Le gouvernement tchadien a suspendu temporairement les taxes sur les forages privés et mobilisé une ligne de crédit de la Banque mondiale pour financer 150 nouveaux puits solaires. « La solidarité est un devoir national », rappelle le ministre de l’Eau, Tahir Hamid Nguilin, lors d’une visite à Adré.
Leçon du bassin du Congo
Alors que le Tchad se bat contre l’aridité, le Congo-Brazzaville, couvert à 65 % de forêts, montre qu’une gestion concertée des aquifères et des mangroves limite les stress hydriques. Dans le district côtier de Kouilou, un programme de reboisement a augmenté l’humidité des sols de 12 % en dix ans.

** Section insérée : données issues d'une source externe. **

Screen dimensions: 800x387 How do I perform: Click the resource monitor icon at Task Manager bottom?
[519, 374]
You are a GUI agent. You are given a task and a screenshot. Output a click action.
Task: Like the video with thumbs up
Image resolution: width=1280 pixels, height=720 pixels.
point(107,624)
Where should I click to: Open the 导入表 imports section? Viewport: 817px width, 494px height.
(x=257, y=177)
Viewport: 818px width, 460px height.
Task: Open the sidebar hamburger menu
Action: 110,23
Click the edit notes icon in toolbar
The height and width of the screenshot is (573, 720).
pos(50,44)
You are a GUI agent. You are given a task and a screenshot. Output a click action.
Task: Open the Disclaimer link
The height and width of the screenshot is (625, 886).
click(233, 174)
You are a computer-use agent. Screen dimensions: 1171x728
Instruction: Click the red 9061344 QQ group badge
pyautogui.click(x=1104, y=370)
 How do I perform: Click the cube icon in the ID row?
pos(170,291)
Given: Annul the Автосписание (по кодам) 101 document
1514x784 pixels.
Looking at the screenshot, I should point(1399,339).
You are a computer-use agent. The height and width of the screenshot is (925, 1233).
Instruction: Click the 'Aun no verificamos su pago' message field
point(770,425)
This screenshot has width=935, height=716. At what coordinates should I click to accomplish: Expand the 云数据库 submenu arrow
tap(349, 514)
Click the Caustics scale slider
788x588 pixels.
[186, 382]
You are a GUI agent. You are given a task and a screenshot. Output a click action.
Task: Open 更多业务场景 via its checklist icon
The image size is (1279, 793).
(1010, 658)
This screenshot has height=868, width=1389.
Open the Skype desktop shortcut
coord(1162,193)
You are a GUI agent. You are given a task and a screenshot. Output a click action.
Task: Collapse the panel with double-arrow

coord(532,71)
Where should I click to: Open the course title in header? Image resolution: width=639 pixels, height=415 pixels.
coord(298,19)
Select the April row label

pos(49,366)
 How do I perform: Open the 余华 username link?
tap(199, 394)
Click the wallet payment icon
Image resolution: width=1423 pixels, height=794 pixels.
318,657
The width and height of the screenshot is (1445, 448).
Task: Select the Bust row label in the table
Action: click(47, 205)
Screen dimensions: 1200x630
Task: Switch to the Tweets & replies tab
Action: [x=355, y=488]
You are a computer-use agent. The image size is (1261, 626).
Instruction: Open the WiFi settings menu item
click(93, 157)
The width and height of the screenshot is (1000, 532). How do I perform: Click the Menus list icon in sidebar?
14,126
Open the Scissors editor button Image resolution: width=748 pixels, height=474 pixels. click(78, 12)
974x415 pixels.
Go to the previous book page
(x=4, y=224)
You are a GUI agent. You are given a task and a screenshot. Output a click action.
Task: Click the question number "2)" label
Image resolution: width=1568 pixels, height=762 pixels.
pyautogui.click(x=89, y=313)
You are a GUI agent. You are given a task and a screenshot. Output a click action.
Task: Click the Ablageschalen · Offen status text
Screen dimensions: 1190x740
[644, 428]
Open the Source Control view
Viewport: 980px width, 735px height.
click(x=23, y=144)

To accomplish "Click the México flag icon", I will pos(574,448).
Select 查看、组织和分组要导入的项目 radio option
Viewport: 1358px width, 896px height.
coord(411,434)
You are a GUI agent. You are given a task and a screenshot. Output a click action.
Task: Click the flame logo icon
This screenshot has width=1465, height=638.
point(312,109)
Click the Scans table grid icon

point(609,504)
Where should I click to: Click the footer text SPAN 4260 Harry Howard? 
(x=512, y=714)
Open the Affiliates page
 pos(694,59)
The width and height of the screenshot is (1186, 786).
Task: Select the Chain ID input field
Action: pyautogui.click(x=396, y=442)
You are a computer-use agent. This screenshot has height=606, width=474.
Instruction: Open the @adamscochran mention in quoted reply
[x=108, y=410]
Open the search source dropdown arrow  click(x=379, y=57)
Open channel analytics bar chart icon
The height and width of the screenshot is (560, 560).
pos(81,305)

Brazzaville propose de partager son expertise via l’Initiative africaine pour la grande muraille verte, afin d’adapter les forages sahéliens aux techniques de pompage solaire basse consommation. Une délégation congolaise doit se rendre à N’Djamena en septembre pour sceller un protocole d’assistance technique Sud-Sud.
Scénarios à l’approche des pluies
Le Service météorologique tchadien prévoit des précipitations supérieures de 15 % à la normale entre juin et août. L’acheminement d’abris imperméables et de tablettes de purification se révèle urgent pour éviter la contamination des nappes. Les pistes sablonneuses risquent toutefois de devenir impraticables aux camions humanitaires.
En cas d’inondation, une partie des réfugiés pourrait devoir être relocalisée vers le centre du pays, rallongeant les voies d’approvisionnement de 600 kilomètres. Le gouvernement élabore déjà un plan de contingence avec l’appui de la CEMAC pour mutualiser les stocks alimentaires placés à Moundou.
Diplomatie climatique régionale
Réunis à Yaoundé, les ministres de l’Environnement de la CEMAC ont placé la crise tchadienne à l’agenda prioritaire, voyant dans la raréfaction de l’eau une menace pour la stabilité régionale. Ils envisagent un fonds commun d’adaptation financé par une taxe sur les exportations de pétrole.
Le commissaire CEMAC au Climat, Jean-Bruno Yoka, assure que « l’expérience de gestion forestière du Congo et celle des oasis camerounaises peuvent bâtir une réponse panafricaine ». Un premier atelier technique est programmé à Brazzaville pour harmoniser les normes de captage et de réutilisation des eaux pluviales.
Les observateurs y voient une opportunité de « green diplomacy » susceptible d’attirer des financements carbone et de renforcer l’intégration économique.
Et après ? Urgence et stratégie
À Genève, les bailleurs n’ont couvert que 32 % de l’appel de fonds lancé par l’ONU pour le Tchad. Les diplomates africains insistent sur un financement vert qui associe digues, panneaux solaires et agriculture goutte-à-goutte, afin de rendre les camps plus résilients aux futures vagues de chaleur.
À court terme, l’enjeu est de forester les pourtours des points d’eau pour limiter l’évaporation, explique Asmaou Kira, coordinatrice d’Action contre la Faim. À moyen terme, l’intégration des réfugiés dans l’économie locale sera cruciale pour transformer cette crise en opportunité de développement régional partagé.